GM: I think it gives us a first-mover advantage, in the sense that we put a stake in the ground and, therefore, force everyone around the world to take that into account. Europe is a big market, and any company that wants to operate in it must abide by these standards. This also compels other jurisdictions — whether they have companies that operate in the EU or they simply feel the need to confront AI regulation for themselves — to look first at what is happening here, and then decide how to relate to EU law as opposed to starting from scratch.
One important element to consider here is that we don’t discriminate between EU companies and non-EU companies, because what matters when you want to sell your high-risk product in the EU market is that the same rules apply. Having said that, it’s true that an EU firm will immediately be confronted with the AI Act and more stringent regulations in its domestic market, whereas a non-EU company may have more leeway in developing its products outside of the EU without the application of the AI Act and be able to grow before entering the EU. Companies confront those rules at different moments of their growth. And that brings us back to the matter of bigger companies having the means to comply with the regulation more easily.
SS: United in diversity, as you said, is the EU motto.
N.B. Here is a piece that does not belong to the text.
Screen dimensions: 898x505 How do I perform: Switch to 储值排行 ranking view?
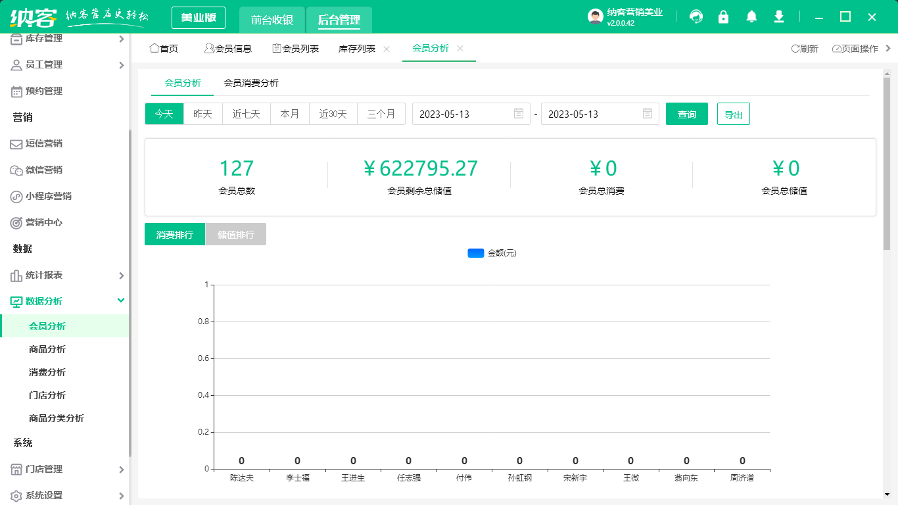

How do we ensure consistent implementation and compliance across such diverse countries?
GM: In EU law, we, in Brussels, develop the harmonized laws, but the primary actors that are supposed to enforce them, with some exceptions, are the Member States. With the AI Act, we have a bit of a mixed situation. On the one hand, we have the national authorities of the Member States. There may be a risk of divergent application because some authorities may be more or less rigid. This risk is mitigated by the existence of a coordination mechanism, based on the EU Market Surveillance Regulation, which foresees that all market surveillance authorities meet on a regular basis and exchange best practices. Typically what they do is align their enforcement practices. In cases where there is conflict, the Commission can step in and decide for everybody.
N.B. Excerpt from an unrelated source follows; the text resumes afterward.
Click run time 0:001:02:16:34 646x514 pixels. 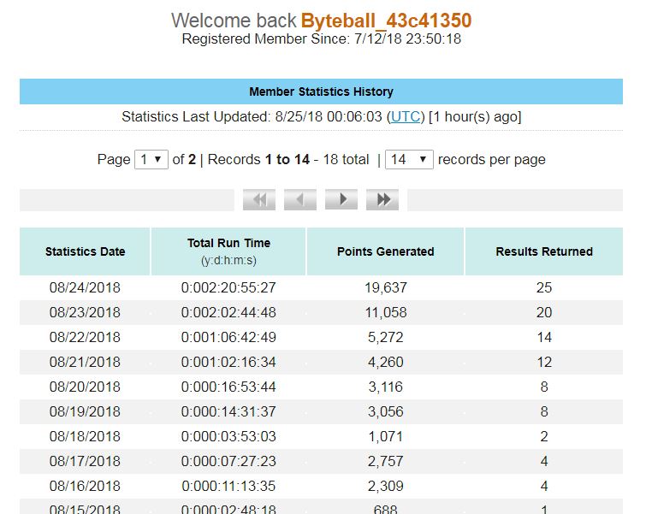click(228, 362)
SS: How do you intend to keep this regulation alive and relevant as AI technologies continue to develop?
GM: This was one of the concerns we had from the very beginning, back in 2019-20. The AI Act regulates a set of quite complex technologies and, as you said, AI has been evolving over time. We don’t have a consensus, even among experts, about exactly what is and isn’t AI. How do you take that complexity and build a legal framework, which by its nature requires a black-and-white approach? It must be clear which kinds of technologies the regulation applies to.
It’s a difficult trade-off to, on the one hand, provide legal certainty for operators today and, on the other hand, enable flexible adaptation. We have to do this while remaining within a stable and legally sound framework under our constitutional legal order in the EU. This requires that the essential elements of the law have to be established by the legislature and not the executive, which typically is more agile in its rule-making authority.
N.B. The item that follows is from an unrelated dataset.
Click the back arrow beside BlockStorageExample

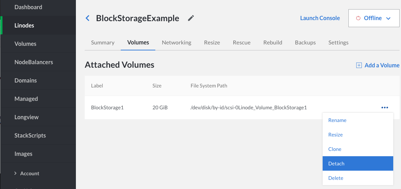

It’s an inherent difficulty. The technology moves so fast — faster than legislative actions or revisions. Remember that the AI Act took three years to be negotiated. Having said that, maybe the law can evolve a bit faster by changing some of the mechanics, some of the structural foundations. I think this will remain, in some respects, an unsolved issue. But we certainly will do the best we can.
This interview is based on two separate conversations conducted on June 21 and July 1, 2024, and edited for length and clarity.
This interview is published in IESE Business School Insight magazine #168 (Sept.-Dec. 2024).